Informée par la société [D] [5] de cette rupture pour faute grave, la société [Adresse 3] a notifié à Mme [A] son impossibilité à donner suite à la mutation intergroupe prévue le 27 février 2023 compte tenu de la rupture antérieure de son contrat de travail par la société [D] [5] pour faute grave.

Par requête en date du 17 novembre 2023, Mme [A] a saisi le conseil de prud'hommes de Lyon à l'encontre de la société [D] [5] de demandes au titre de l'exécution et de la rupture du contrat de travail.

Par requête en date du 15 janvier 2024, Mme [A] a saisi le conseil de prud'hommes de Valence à l'encontre de la société [1] aux fins de voir juger que le contrat du 13 janvier 2023 adressé par la société [6] et qu'elle a accepté s'analyse en un contrat de travail et que ce dernier a été rompu unilatéralement par la société [1] le 21 février 2023, ladite rupture devant s'analyser en un licenciement sans cause réelle et sérieuse justifiant divers chefs de demandes à ce titre.

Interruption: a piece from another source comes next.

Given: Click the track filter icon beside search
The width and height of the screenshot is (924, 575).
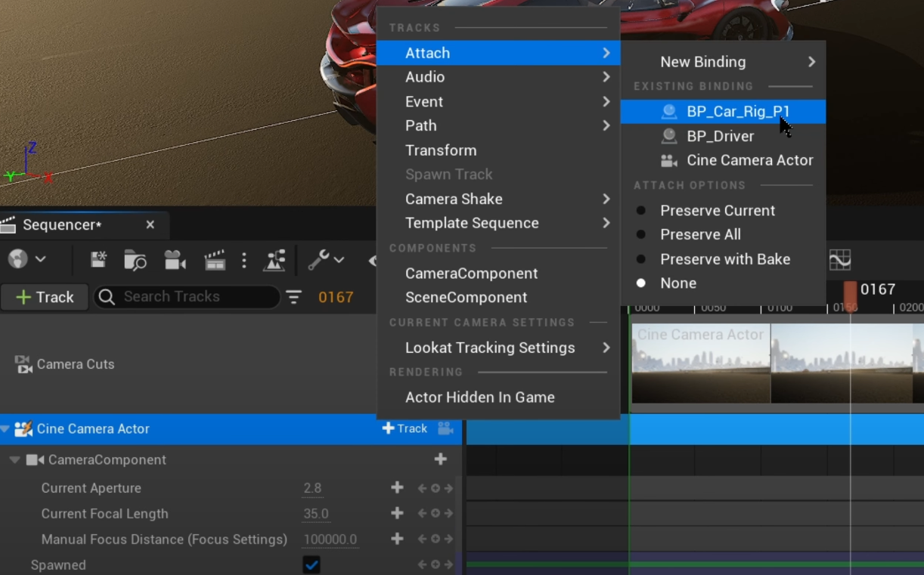Looking at the screenshot, I should coord(293,297).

Pour sa part, la société [1] a fait valoir que cette mutation intergroupe intervenait sur la base d'une novation du contrat de travail et que la rupture du contrat avec la société [D] [5] avant la prise d'effet du contrat signé avec la société [1] entrainait automatiquement la nullité de ce dernier et l'impossibilité de donner une suite favorable à l'engagement de Mme [A].

Par jugement en date du 16 juillet 2025, le conseil de prud'hommes de Valence a : - dit et jugé en l'absence d'éléments démontrant formellement la novation, le contrat de travail se trouve constitué et que l'annonce de son annulation par la société [1], même avant sa mise en oeuvre constitue une rupture sans cause réelle et sérieuse - fixé le salaire de référence de Mme [A] à 4 416,66 euros brut mensuel - condamné la société [1] à verser à Mme [A] les sommes suivantes: 13249,98 euros à titre d'indemnité compensatrice de préavis 1324,99 euros au titre des congés payés afférents ; 23371,52 euros au titre de l'indemnité de licenciement portant sur l'ensemble de sa carrière au sein du groupe [2] 1 euro au titre de dommages-intérêts consécutive à la rupture 500 euros au titre de l'article 700 du code de procédure civile - dit que ces sommes porteront intérêt au taux légal à compter du jugement - ordonné la remise de tous les documents de fin de contrat conformes au présent jugement et sans astreinte - rappelé l'exécution provisoire de droit - débouté la société [1] de sa demande reconventionnelle au titre de l'article 700 du code de procédure civile - condamné la société [1] aux éventuels dépens de la présente instance.

Par déclaration en date du 24 juillet 2025, Mme [A] a interjeté appel à l'encontre dudit jugement.